Bush’s budget will demonstrate a way to produce balance in four years and still renew tax cuts on income, investments and people inheriting large estates — cuts now scheduled to expire at the end of 2010.
Sarkozy weds ex-model
PARIS — They had a glitzy, jet-setting courtship, but when it came time for the wedding, French President Nicolas Sarkozy and former supermodel Carla Bruni opted for a simple, classic ceremony — and the bride wore white.
Sarkozy, 53, and Bruni, 40, were married Saturday in a small private ceremony at the presidential Elysee Palace, less than three months after they reportedly first met, and less than four months after his divorce from the previous first lady, Cecilia.
The newlyweds said in a statement only that they tied the knot “in the presence of their families in the strictest privacy.”
I think Natalee is dead,
Holloway’s mom says
THE HAGUE, Netherlands — The mother of missing American teenager Natalee Holloway said she’s now convinced her that daughter is dead after watching hidden camera footage of a Dutch student allegedly acknowledging involvement, according to an interview published Saturday.

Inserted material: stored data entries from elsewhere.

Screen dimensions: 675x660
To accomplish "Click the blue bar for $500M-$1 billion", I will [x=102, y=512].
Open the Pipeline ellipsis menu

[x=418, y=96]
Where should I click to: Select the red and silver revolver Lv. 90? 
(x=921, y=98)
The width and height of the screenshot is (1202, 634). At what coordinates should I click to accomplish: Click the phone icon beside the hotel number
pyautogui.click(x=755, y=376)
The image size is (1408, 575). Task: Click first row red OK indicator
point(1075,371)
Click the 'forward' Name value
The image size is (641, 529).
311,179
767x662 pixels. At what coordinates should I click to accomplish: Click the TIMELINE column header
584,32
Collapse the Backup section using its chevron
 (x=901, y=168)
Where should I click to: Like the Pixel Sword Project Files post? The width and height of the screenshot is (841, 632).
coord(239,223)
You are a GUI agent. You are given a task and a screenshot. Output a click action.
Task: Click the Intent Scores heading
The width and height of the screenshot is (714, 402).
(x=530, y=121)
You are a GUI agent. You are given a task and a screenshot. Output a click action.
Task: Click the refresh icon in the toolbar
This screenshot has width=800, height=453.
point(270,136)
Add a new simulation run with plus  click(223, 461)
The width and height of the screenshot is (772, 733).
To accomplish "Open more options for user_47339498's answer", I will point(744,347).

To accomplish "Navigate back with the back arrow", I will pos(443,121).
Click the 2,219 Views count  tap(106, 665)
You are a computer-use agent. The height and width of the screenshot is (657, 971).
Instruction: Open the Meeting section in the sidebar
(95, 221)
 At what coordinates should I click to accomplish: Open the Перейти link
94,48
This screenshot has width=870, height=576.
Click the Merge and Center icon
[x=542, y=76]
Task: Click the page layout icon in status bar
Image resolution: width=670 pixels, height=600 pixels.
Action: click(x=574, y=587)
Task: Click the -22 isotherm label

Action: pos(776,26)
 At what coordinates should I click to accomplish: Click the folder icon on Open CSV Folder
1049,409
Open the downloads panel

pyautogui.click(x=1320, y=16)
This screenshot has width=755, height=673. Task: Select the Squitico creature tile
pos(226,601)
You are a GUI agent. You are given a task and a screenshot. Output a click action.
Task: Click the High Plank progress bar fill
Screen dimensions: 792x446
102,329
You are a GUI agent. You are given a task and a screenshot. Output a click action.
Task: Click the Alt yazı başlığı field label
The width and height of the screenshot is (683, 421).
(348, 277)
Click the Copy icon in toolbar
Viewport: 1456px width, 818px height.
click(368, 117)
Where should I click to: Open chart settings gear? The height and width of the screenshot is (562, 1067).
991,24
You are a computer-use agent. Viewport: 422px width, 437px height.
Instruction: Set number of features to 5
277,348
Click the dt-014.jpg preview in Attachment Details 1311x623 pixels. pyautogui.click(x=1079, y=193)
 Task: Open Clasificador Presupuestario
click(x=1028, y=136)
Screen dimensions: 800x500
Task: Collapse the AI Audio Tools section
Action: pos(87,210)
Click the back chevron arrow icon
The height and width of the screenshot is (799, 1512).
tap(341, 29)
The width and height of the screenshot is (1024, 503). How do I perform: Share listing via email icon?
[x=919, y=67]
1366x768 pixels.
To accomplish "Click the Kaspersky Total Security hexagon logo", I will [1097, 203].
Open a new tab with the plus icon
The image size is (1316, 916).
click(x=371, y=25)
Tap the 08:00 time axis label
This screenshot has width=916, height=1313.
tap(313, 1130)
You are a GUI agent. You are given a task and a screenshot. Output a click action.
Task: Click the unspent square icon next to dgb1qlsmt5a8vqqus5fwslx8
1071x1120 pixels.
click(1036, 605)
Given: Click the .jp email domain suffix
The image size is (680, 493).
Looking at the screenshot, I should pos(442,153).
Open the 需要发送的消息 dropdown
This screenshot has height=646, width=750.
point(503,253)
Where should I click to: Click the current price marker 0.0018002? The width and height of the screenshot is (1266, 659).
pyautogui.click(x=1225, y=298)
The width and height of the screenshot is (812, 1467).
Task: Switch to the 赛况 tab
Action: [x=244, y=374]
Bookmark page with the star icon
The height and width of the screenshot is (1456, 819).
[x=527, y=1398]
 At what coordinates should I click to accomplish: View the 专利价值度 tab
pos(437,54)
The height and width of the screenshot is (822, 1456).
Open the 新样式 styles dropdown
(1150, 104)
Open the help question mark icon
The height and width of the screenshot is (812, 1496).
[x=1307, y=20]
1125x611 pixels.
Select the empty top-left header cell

“I can let her go now and begin mourning,” Beth Twitty said in an interview Friday with the best-selling Dutch daily De Telegraaf. “The 1 percent of hope I had that she was still alive is gone.”
Joran van der Sloot on Friday denied that he had anything to do with Holloway’s disappearance in Aruba, saying he lied when he told someone privately he was involved.
Van der Sloot was interviewed by the respected Dutch television show “Pauw & Witteman” after reports that crime reporter Peter R. De Vries had captured him making statements about the case.
“It is true I told someone. Everybody will see it Sunday,” Van der Sloot said, referring to De Vries’ planned television show in which he will claim to have solved the mystery of Holloway’s May 2005 disappearance.
Tentative settlement
PROVIDENCE, R.I. — A TV station and a cameraman accused of getting in the way of people fleeing the nightclub fire that killed 100 people have reached a tentative $30 million settlement with survivors and victims’ relatives, station officials said Saturday.
It is the largest settlement of several reached so far with the dozens of people and companies who sued over the Feb. 20, 2003, fire at The Station nightclub. The blaze began when pyrotechnics used by the 1980s rock band Great White ignited highly flammable soundproofing foam around the stage. Killed in the fire was Ty Longley, a member of Great White and a Mahoning Valley native.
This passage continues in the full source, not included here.